DATA RECORDS:

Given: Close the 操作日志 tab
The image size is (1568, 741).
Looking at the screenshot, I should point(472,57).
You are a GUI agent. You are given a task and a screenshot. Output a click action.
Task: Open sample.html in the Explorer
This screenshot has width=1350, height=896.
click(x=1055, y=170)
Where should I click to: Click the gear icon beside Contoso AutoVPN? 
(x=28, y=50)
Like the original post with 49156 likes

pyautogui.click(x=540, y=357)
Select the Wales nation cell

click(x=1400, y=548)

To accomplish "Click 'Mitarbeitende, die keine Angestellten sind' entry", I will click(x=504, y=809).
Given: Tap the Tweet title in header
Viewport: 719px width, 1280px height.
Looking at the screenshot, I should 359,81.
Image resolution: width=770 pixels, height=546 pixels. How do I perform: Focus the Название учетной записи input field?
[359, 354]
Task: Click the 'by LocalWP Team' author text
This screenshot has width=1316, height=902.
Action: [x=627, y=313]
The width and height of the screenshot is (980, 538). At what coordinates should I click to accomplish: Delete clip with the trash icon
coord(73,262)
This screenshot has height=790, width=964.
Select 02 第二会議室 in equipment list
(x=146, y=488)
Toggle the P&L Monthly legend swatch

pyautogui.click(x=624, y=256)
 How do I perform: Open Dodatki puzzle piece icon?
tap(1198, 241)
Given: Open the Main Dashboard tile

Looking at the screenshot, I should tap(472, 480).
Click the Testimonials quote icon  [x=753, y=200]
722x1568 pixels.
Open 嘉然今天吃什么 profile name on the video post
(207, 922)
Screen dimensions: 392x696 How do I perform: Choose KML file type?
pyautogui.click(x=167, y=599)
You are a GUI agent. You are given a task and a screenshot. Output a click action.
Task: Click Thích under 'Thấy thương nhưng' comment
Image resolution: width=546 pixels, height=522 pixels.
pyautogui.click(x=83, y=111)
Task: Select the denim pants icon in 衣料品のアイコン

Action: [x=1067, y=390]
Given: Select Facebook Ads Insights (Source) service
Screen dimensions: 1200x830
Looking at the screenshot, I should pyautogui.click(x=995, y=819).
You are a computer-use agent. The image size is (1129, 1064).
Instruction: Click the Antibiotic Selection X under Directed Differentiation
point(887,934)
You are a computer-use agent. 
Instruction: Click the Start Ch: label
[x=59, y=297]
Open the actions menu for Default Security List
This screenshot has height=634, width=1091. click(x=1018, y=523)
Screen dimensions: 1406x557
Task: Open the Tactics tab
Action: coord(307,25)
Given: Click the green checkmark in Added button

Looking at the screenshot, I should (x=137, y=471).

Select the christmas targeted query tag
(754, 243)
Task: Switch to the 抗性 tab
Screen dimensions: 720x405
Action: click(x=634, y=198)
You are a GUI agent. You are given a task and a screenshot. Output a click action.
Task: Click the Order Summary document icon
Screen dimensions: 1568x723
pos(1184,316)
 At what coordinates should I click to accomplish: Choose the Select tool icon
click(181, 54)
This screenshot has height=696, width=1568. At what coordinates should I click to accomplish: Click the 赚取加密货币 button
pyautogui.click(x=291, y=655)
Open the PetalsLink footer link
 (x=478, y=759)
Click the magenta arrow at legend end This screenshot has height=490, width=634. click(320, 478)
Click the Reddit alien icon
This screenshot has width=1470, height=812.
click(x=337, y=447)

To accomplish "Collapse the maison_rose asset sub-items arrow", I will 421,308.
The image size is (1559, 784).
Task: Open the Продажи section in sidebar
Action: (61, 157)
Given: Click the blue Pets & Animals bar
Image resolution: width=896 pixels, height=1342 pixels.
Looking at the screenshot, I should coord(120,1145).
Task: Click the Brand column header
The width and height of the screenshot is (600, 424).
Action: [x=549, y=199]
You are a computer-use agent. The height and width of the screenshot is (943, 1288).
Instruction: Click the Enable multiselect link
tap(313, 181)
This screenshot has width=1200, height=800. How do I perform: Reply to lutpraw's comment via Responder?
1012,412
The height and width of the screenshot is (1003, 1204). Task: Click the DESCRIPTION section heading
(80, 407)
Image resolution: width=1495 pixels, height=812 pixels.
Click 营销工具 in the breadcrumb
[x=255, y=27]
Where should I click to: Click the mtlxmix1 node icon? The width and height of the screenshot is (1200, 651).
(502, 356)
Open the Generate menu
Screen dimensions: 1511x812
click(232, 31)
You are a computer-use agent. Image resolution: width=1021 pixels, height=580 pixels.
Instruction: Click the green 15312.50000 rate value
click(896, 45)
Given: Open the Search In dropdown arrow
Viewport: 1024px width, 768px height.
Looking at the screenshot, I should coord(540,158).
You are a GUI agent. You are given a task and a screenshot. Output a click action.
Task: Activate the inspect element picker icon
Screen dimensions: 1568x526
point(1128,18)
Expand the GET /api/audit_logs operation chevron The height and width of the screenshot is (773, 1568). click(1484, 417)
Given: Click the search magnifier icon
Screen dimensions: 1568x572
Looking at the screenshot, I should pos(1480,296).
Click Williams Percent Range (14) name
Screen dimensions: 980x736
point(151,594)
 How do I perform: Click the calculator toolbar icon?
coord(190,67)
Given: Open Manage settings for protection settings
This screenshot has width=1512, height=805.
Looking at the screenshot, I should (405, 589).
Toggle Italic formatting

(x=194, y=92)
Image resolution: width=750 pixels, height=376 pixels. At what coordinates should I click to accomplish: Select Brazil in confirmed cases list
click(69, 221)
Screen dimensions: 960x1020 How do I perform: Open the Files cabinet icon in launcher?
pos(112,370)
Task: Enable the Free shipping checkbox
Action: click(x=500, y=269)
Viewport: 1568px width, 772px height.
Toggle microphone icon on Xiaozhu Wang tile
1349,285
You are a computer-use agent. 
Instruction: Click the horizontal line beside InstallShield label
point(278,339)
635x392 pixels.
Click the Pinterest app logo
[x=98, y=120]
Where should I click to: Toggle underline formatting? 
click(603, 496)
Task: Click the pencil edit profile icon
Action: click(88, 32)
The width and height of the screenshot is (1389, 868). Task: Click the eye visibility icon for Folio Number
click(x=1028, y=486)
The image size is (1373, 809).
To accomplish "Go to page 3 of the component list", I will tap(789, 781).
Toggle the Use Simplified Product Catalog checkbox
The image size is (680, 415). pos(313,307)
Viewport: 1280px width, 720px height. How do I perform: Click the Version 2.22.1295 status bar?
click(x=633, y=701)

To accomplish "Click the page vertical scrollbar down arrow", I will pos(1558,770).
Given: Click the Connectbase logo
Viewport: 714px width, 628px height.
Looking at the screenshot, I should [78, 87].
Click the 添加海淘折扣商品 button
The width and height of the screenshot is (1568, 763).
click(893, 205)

REQUIREMENT: All of the material above should be printed again exactly as it is.

EXERCISE OUTPUT:
Given: Close the 操作日志 tab
The image size is (1568, 741).
Looking at the screenshot, I should point(472,57).
You are a GUI agent. You are given a task and a screenshot. Output a click action.
Task: Open sample.html in the Explorer
This screenshot has width=1350, height=896.
click(x=1055, y=170)
Where should I click to: Click the gear icon beside Contoso AutoVPN? 
(x=28, y=50)
Like the original post with 49156 likes

pyautogui.click(x=540, y=357)
Select the Wales nation cell

click(x=1400, y=548)

To accomplish "Click 'Mitarbeitende, die keine Angestellten sind' entry", I will click(x=504, y=809).
Given: Tap the Tweet title in header
Viewport: 719px width, 1280px height.
Looking at the screenshot, I should 359,81.
Image resolution: width=770 pixels, height=546 pixels. How do I perform: Focus the Название учетной записи input field?
[359, 354]
Task: Click the 'by LocalWP Team' author text
This screenshot has width=1316, height=902.
Action: [x=627, y=313]
The width and height of the screenshot is (980, 538). At what coordinates should I click to accomplish: Delete clip with the trash icon
coord(73,262)
This screenshot has height=790, width=964.
Select 02 第二会議室 in equipment list
(x=146, y=488)
Toggle the P&L Monthly legend swatch

pyautogui.click(x=624, y=256)
 How do I perform: Open Dodatki puzzle piece icon?
tap(1198, 241)
Given: Open the Main Dashboard tile

Looking at the screenshot, I should tap(472, 480).
Click the Testimonials quote icon  [x=753, y=200]
722x1568 pixels.
Open 嘉然今天吃什么 profile name on the video post
(207, 922)
Screen dimensions: 392x696 How do I perform: Choose KML file type?
pyautogui.click(x=167, y=599)
You are a GUI agent. You are given a task and a screenshot. Output a click action.
Task: Click Thích under 'Thấy thương nhưng' comment
Image resolution: width=546 pixels, height=522 pixels.
pyautogui.click(x=83, y=111)
Task: Select the denim pants icon in 衣料品のアイコン

Action: [x=1067, y=390]
Given: Select Facebook Ads Insights (Source) service
Screen dimensions: 1200x830
Looking at the screenshot, I should pyautogui.click(x=995, y=819).
You are a computer-use agent. The image size is (1129, 1064).
Instruction: Click the Antibiotic Selection X under Directed Differentiation
point(887,934)
You are a computer-use agent. 
Instruction: Click the Start Ch: label
[x=59, y=297]
Open the actions menu for Default Security List
This screenshot has height=634, width=1091. click(x=1018, y=523)
Screen dimensions: 1406x557
Task: Open the Tactics tab
Action: coord(307,25)
Given: Click the green checkmark in Added button

Looking at the screenshot, I should (x=137, y=471).

Select the christmas targeted query tag
(754, 243)
Task: Switch to the 抗性 tab
Screen dimensions: 720x405
Action: click(x=634, y=198)
You are a GUI agent. You are given a task and a screenshot. Output a click action.
Task: Click the Order Summary document icon
Screen dimensions: 1568x723
pos(1184,316)
 At what coordinates should I click to accomplish: Choose the Select tool icon
click(181, 54)
This screenshot has height=696, width=1568. At what coordinates should I click to accomplish: Click the 赚取加密货币 button
pyautogui.click(x=291, y=655)
Open the PetalsLink footer link
 (x=478, y=759)
Click the magenta arrow at legend end This screenshot has height=490, width=634. click(320, 478)
Click the Reddit alien icon
This screenshot has width=1470, height=812.
click(x=337, y=447)

To accomplish "Collapse the maison_rose asset sub-items arrow", I will 421,308.
The image size is (1559, 784).
Task: Open the Продажи section in sidebar
Action: (61, 157)
Given: Click the blue Pets & Animals bar
Image resolution: width=896 pixels, height=1342 pixels.
Looking at the screenshot, I should coord(120,1145).
Task: Click the Brand column header
The width and height of the screenshot is (600, 424).
Action: [x=549, y=199]
You are a computer-use agent. The height and width of the screenshot is (943, 1288).
Instruction: Click the Enable multiselect link
tap(313, 181)
This screenshot has width=1200, height=800. How do I perform: Reply to lutpraw's comment via Responder?
1012,412
The height and width of the screenshot is (1003, 1204). Task: Click the DESCRIPTION section heading
(80, 407)
Image resolution: width=1495 pixels, height=812 pixels.
Click 营销工具 in the breadcrumb
[x=255, y=27]
Where should I click to: Click the mtlxmix1 node icon? The width and height of the screenshot is (1200, 651).
(502, 356)
Open the Generate menu
Screen dimensions: 1511x812
click(232, 31)
You are a computer-use agent. Image resolution: width=1021 pixels, height=580 pixels.
Instruction: Click the green 15312.50000 rate value
click(896, 45)
Given: Open the Search In dropdown arrow
Viewport: 1024px width, 768px height.
Looking at the screenshot, I should coord(540,158).
You are a GUI agent. You are given a task and a screenshot. Output a click action.
Task: Activate the inspect element picker icon
Screen dimensions: 1568x526
point(1128,18)
Expand the GET /api/audit_logs operation chevron The height and width of the screenshot is (773, 1568). click(1484, 417)
Given: Click the search magnifier icon
Screen dimensions: 1568x572
Looking at the screenshot, I should pos(1480,296).
Click Williams Percent Range (14) name
Screen dimensions: 980x736
point(151,594)
 How do I perform: Click the calculator toolbar icon?
coord(190,67)
Given: Open Manage settings for protection settings
This screenshot has width=1512, height=805.
Looking at the screenshot, I should (405, 589).
Toggle Italic formatting

(x=194, y=92)
Image resolution: width=750 pixels, height=376 pixels. At what coordinates should I click to accomplish: Select Brazil in confirmed cases list
click(69, 221)
Screen dimensions: 960x1020 How do I perform: Open the Files cabinet icon in launcher?
pos(112,370)
Task: Enable the Free shipping checkbox
Action: click(x=500, y=269)
Viewport: 1568px width, 772px height.
Toggle microphone icon on Xiaozhu Wang tile
1349,285
You are a computer-use agent. 
Instruction: Click the horizontal line beside InstallShield label
point(278,339)
635x392 pixels.
Click the Pinterest app logo
[x=98, y=120]
Where should I click to: Toggle underline formatting? 
click(603, 496)
Task: Click the pencil edit profile icon
Action: click(88, 32)
The width and height of the screenshot is (1389, 868). Task: Click the eye visibility icon for Folio Number
click(x=1028, y=486)
The image size is (1373, 809).
To accomplish "Go to page 3 of the component list", I will tap(789, 781).
Toggle the Use Simplified Product Catalog checkbox
The image size is (680, 415). pos(313,307)
Viewport: 1280px width, 720px height. How do I perform: Click the Version 2.22.1295 status bar?
click(x=633, y=701)

To accomplish "Click the page vertical scrollbar down arrow", I will pos(1558,770).
Given: Click the Connectbase logo
Viewport: 714px width, 628px height.
Looking at the screenshot, I should [78, 87].
Click the 添加海淘折扣商品 button
The width and height of the screenshot is (1568, 763).
click(893, 205)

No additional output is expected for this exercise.